## Exercise prompt
From the data underneath, reproduce exactly the stretch that begins at the line with "Identify the click" and ends after the line with "グルメ (31, 2034)".

BEGIN Material to process

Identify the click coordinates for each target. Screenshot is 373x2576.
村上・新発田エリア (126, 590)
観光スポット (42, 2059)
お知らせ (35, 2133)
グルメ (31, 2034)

END Material to process
BEGIN Material to process

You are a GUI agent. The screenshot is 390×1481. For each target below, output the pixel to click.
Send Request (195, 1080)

END Material to process
BEGIN Material to process

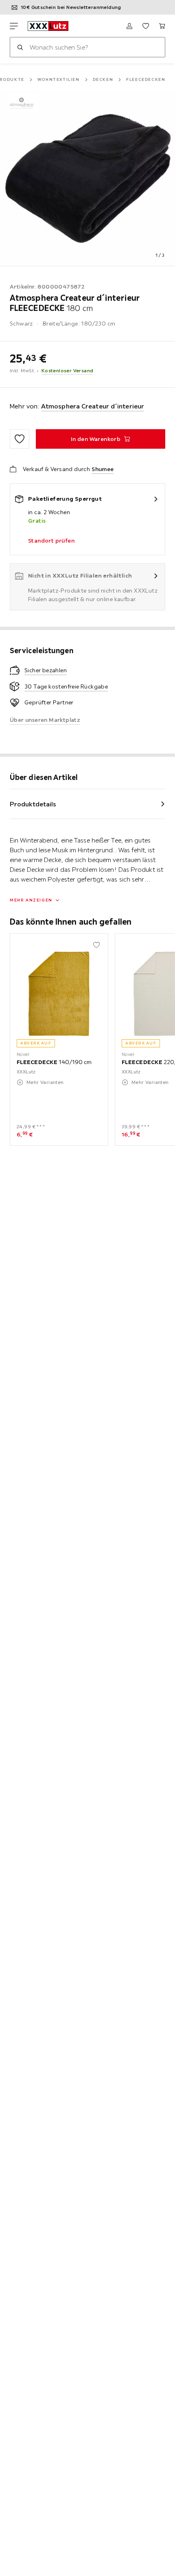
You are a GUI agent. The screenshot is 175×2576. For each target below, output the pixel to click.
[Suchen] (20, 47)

END Material to process

## Answer space
Identify the click coordinates for each target. Screenshot is 373x2576.
村上・新発田エリア (126, 590)
観光スポット (42, 2059)
お知らせ (35, 2133)
グルメ (31, 2034)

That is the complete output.